Плыли над головами мокрые клубы тумана, звенели в траве комары, пахло горелым. Когда солнце едва-едва коснулось горизонта, стала проглядываться гладь воды. Туман — хороший друг. Под его покровом притянули к берегу плоты. На них усадили чучела. Враг не мог заметить движения советских войск, заполнивших все прибрежные траншеи.
Ровно в четыре часа шестнадцать, названных Беркутом, разбившись на пары, бесшумно вошли в реку и вплавь, толкая перед собой плоты и лодки, направились на ту сторону. Судорожно дернулся берег противника, сверкнул жалами огней. Мелкие фонтанчики вспенили воду. На самой середине флотилию накрыли батареи. Одно за другим суденышки начали переворачиваться.
— Не дотянуть! Пропали! — Заколотился в нервном ознобе Павел Крутояров.
Его одернул Левчук:
— Не надо трагедию разыгрывать! Пока все идет по плану.

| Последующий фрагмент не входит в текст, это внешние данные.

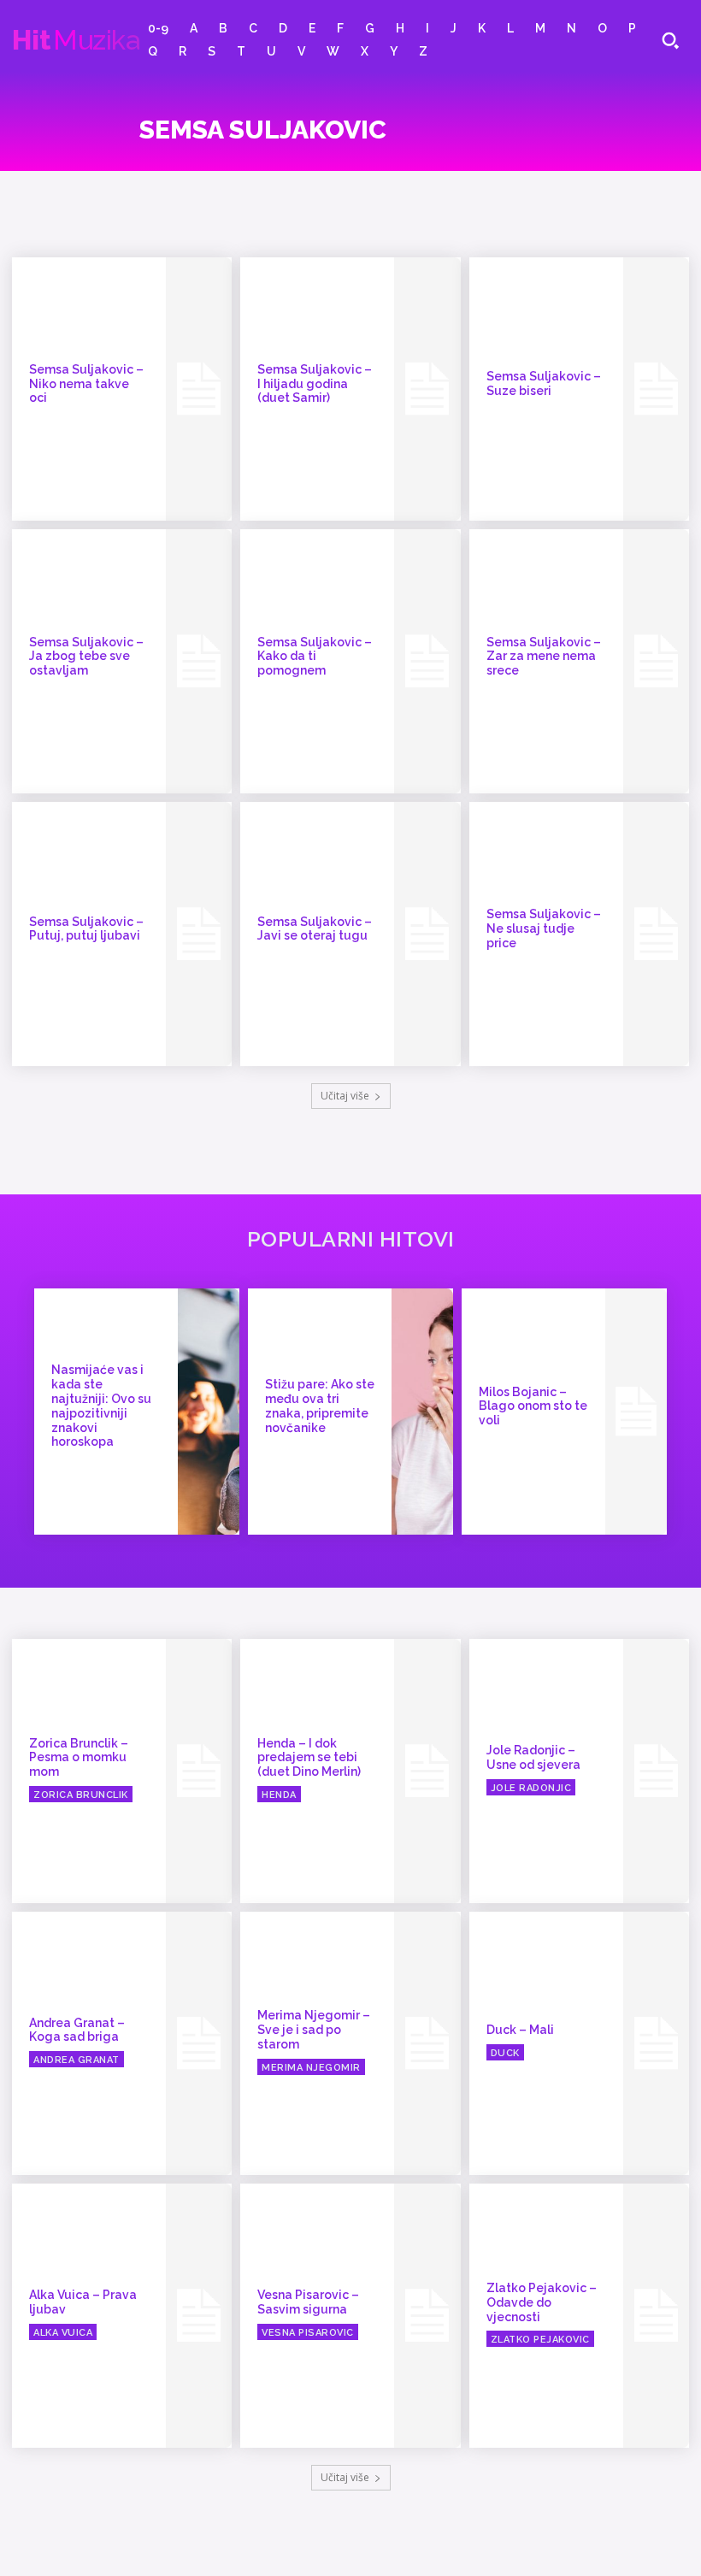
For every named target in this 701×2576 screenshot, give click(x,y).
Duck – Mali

И правда. После ненастья наступило ведро. Раскололся воздух от ударов сотен орудий и минометов. Послышался нарастающий гул. Над головами пронеслись тяжело груженные советские бомбардировщики, за ними располосовала небо волна штурмовой авиации. Весь северный берег окутало черным дымом. Взметнулись в воздух вместе с глыбами земли осколки долговременных вражеских укреплений. Заиграли «катюши».

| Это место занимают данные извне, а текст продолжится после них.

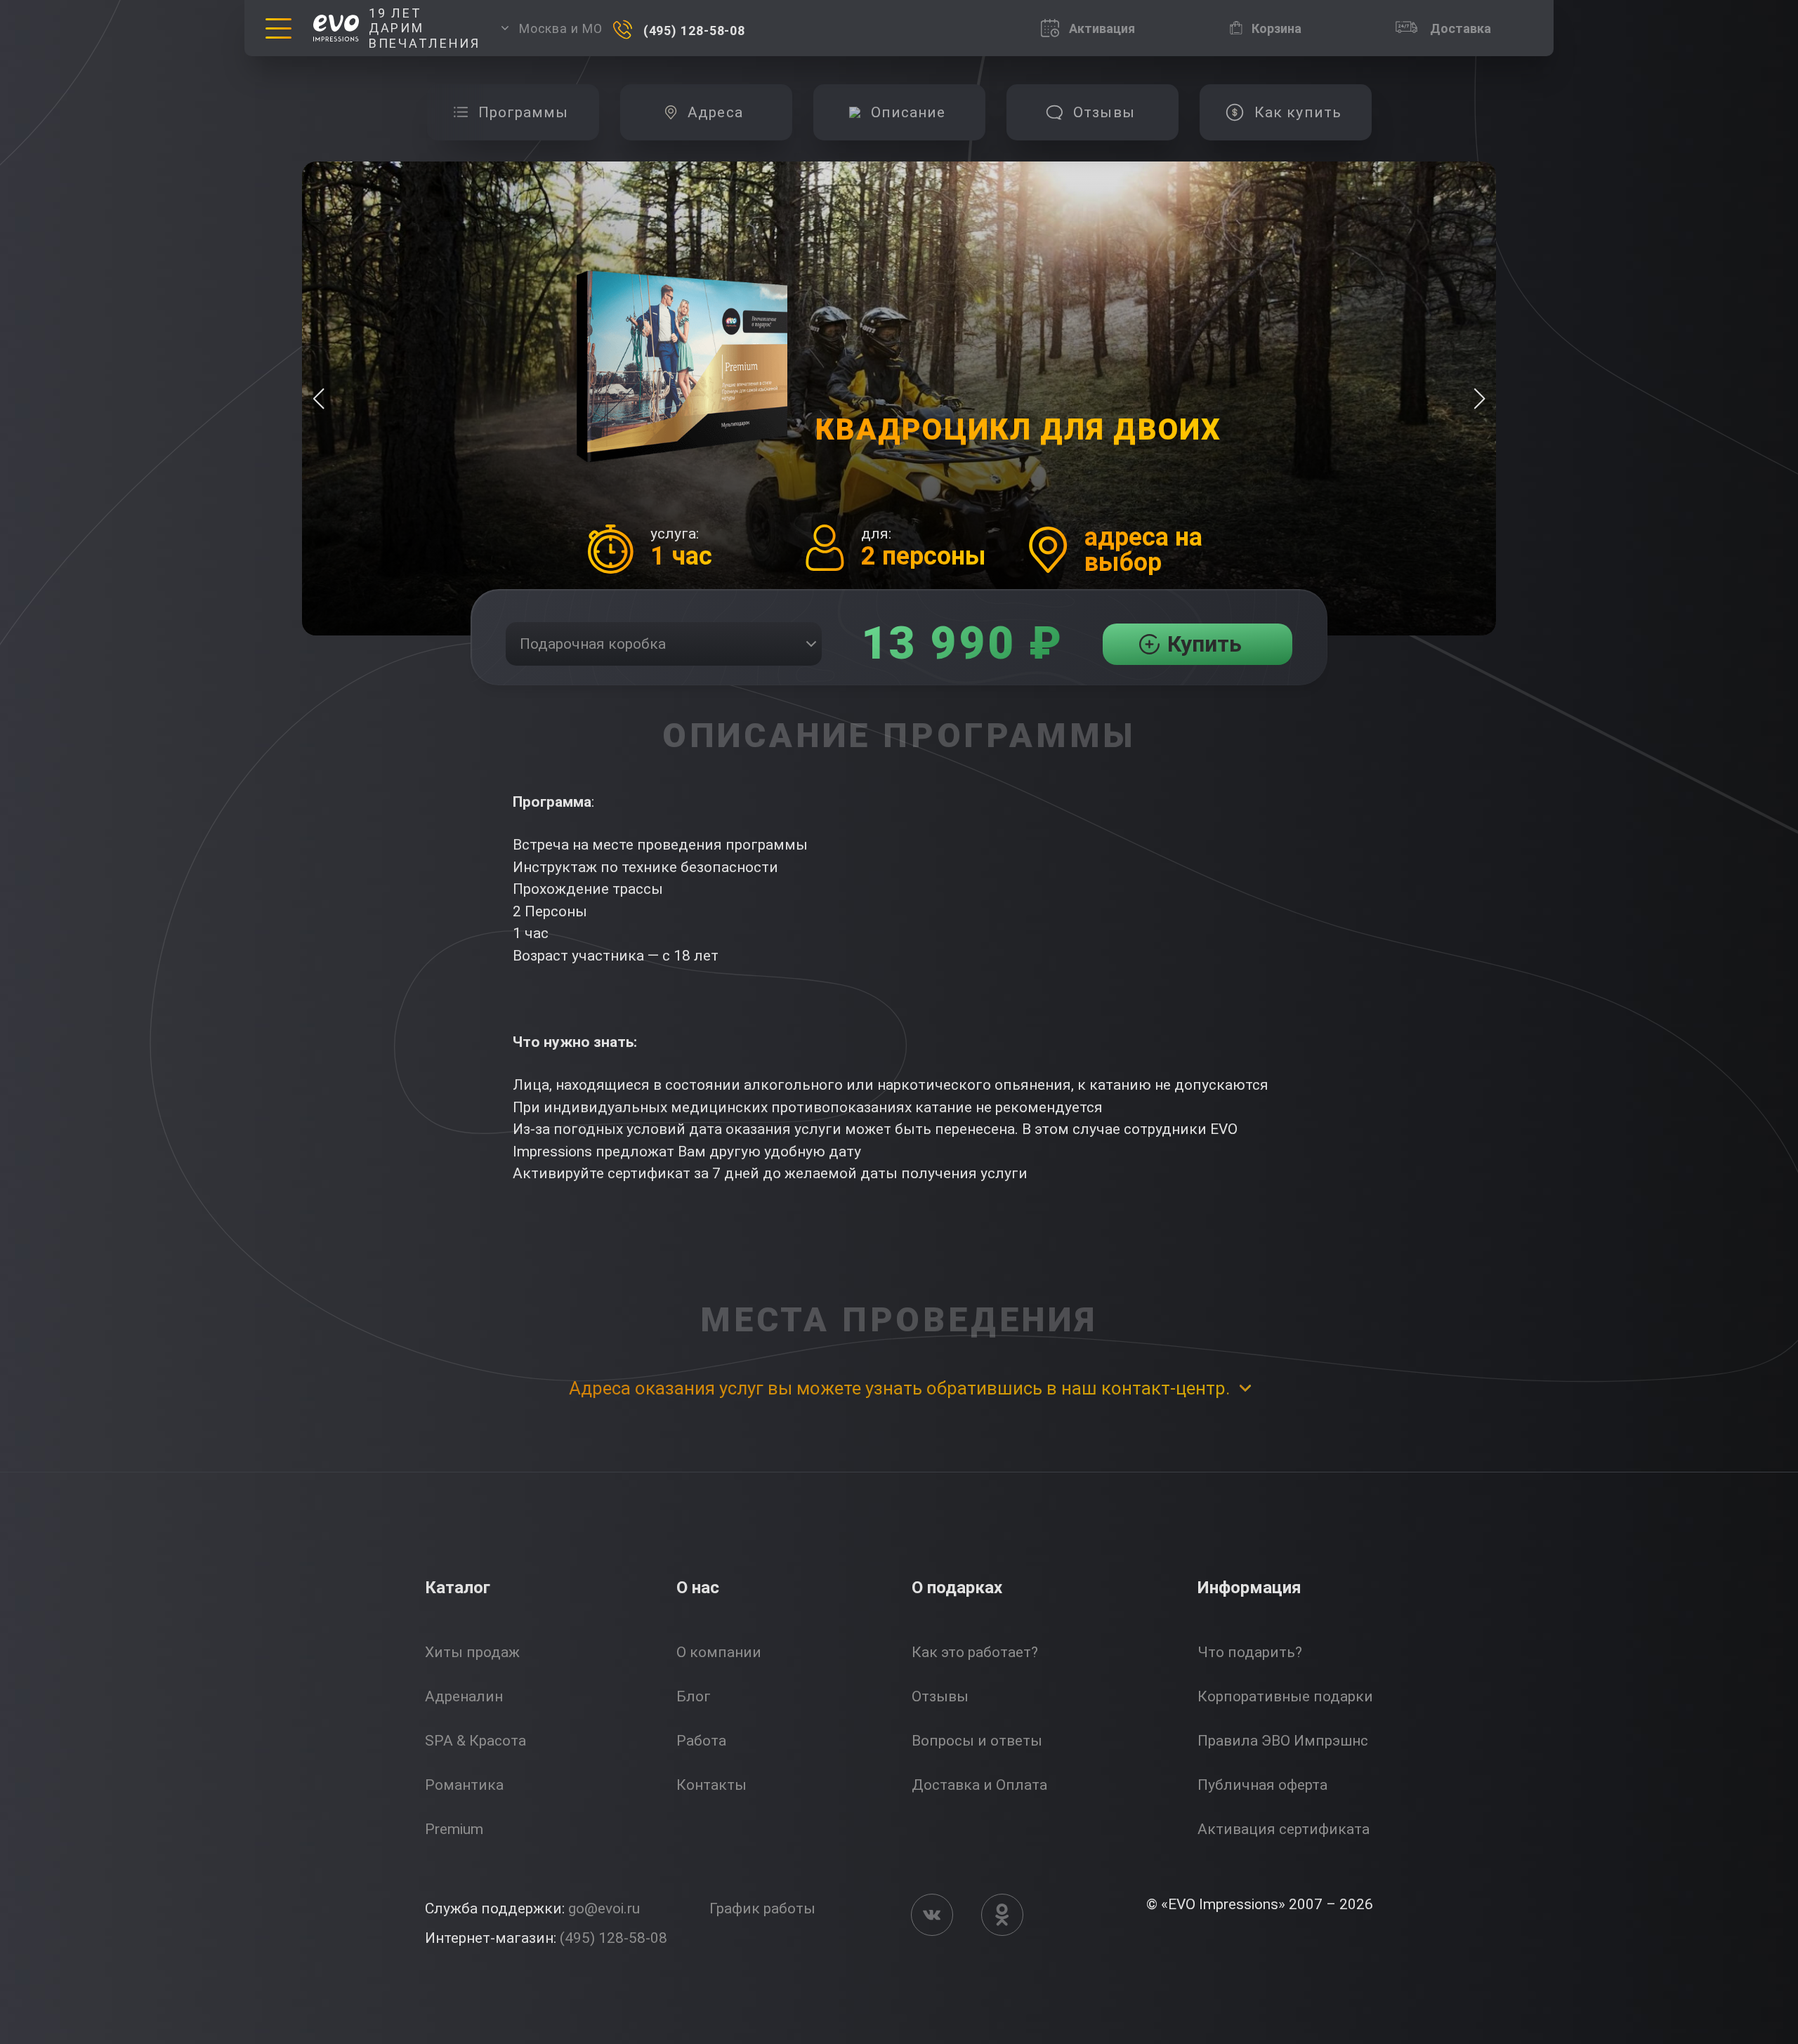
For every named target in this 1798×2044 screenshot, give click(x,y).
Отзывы (940, 1696)
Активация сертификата (1283, 1829)
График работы (762, 1908)
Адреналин (464, 1696)
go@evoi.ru (604, 1908)
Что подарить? (1249, 1652)
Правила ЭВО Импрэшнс (1282, 1740)
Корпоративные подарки (1285, 1696)
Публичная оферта (1262, 1784)
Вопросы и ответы (977, 1740)
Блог (693, 1696)
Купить (1204, 644)
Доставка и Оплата (979, 1784)
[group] (513, 112)
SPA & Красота (475, 1740)
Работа (701, 1740)
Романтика (464, 1784)
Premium (454, 1829)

Более двух часов все дрожало и рушилось.
Когда орудия смолкли, а в ушах остался еще высокий-высокий звон, как от замирающей струны, разнеслась по траншеям команда:
— Пе-ре-пра-ва-а-а-а! Вперед!
И пошли.
Вот он, изрытый снарядами правый берег.
Амфибии еще не коснулись прибрежного галечника, а десантники были уже на берегу.
— В проходы! Обследовать укрытия! — Беркут с пистолетом в руке шел во главе батальона. — Крутояров! Разыщите своих!
— Есть!
…Прочесывание укреплений противника показало, что основные силы его отошли в глубь обороны. Сопротивление маленьких отрядов, оставленных для прикрытия, оказалось недолгим. В батальоне Беркута было всего четверо раненых. В их числе оказался командир первой роты гвардии лейтенант Левчук и сержант Сергей Лебедев. Левчука, как он сам выразился, «облюбовала» пуля, прошив левое предплечье, и он был в сознании. Лебедев же, искавший по приказу Крутоярова переправившихся на плотах солдат, втесался со своим отделением в самый центр обороняющихся финнов. Ему разнесло разрывной пулей руку и повредило ноги. Сергей бился на носилках и никого не узнавал. Кровь заливала брезентовое ложе, капала на землю.
— Скорее, спасайте его, черти! — ругался на санитаров Павел. — Скорее!
Горела земля, лес, остатки блиндажных накатов. Сажа — легкие черные мухи — забивала глаза, оседала на мокрых, просолившихся гимнастерках.
* * *
В результате первого дня наступления гвардейские части отдельного экспедиционного корпуса, в который входили воздушно-десантные бригады, продвинулись в глубину обороны на пятьдесят-семьдесят километров.